## [Task directions]
Only the lines from the line containing "Where should I click to: Click" to the end of the entries, both included, belong in your answer, and each must match exactly.

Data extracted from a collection
---+---

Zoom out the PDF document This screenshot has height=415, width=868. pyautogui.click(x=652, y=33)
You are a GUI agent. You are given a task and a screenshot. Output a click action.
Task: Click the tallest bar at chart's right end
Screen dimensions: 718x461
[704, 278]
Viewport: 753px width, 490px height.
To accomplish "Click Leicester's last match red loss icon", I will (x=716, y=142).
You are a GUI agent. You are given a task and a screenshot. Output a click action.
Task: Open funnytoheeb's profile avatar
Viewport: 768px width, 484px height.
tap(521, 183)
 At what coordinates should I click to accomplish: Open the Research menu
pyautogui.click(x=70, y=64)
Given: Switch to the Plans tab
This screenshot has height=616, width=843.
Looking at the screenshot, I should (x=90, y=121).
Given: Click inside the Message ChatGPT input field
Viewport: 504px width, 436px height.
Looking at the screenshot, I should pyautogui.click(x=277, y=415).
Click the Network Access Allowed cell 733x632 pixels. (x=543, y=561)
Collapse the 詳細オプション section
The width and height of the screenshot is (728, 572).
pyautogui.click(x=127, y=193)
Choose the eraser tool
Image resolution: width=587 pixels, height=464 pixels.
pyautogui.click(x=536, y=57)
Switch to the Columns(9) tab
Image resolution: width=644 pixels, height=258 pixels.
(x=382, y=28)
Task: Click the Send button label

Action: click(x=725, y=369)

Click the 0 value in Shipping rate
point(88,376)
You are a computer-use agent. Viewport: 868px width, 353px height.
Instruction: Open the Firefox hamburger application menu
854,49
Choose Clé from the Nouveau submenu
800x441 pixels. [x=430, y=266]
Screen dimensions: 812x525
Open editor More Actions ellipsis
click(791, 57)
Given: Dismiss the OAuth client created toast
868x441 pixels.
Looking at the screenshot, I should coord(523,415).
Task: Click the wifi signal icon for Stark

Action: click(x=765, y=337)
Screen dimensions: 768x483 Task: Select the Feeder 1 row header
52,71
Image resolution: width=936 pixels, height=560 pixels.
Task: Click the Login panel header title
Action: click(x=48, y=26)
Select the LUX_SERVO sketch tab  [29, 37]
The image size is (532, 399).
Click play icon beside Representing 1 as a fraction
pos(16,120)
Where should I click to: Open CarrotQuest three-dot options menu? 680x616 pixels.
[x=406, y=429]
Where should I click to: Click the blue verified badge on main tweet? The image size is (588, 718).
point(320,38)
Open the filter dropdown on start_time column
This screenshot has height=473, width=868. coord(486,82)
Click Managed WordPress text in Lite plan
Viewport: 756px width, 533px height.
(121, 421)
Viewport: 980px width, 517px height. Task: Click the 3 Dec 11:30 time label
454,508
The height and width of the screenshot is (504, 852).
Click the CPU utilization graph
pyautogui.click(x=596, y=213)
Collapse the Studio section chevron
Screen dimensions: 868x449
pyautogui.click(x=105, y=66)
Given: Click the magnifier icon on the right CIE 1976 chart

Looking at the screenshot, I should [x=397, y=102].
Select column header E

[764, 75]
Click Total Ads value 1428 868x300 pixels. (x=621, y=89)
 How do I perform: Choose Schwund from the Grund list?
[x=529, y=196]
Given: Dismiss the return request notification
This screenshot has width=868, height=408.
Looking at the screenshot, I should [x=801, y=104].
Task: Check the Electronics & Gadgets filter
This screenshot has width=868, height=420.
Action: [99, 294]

---+---

## [Task response]
Where should I click to: Click the blue verified badge on main tweet? The image size is (588, 718).
point(320,38)
Open the filter dropdown on start_time column
This screenshot has height=473, width=868. coord(486,82)
Click Managed WordPress text in Lite plan
Viewport: 756px width, 533px height.
(121, 421)
Viewport: 980px width, 517px height. Task: Click the 3 Dec 11:30 time label
454,508
The height and width of the screenshot is (504, 852).
Click the CPU utilization graph
pyautogui.click(x=596, y=213)
Collapse the Studio section chevron
Screen dimensions: 868x449
pyautogui.click(x=105, y=66)
Given: Click the magnifier icon on the right CIE 1976 chart

Looking at the screenshot, I should [x=397, y=102].
Select column header E

[764, 75]
Click Total Ads value 1428 868x300 pixels. (x=621, y=89)
 How do I perform: Choose Schwund from the Grund list?
[x=529, y=196]
Given: Dismiss the return request notification
This screenshot has width=868, height=408.
Looking at the screenshot, I should [x=801, y=104].
Task: Check the Electronics & Gadgets filter
This screenshot has width=868, height=420.
Action: [99, 294]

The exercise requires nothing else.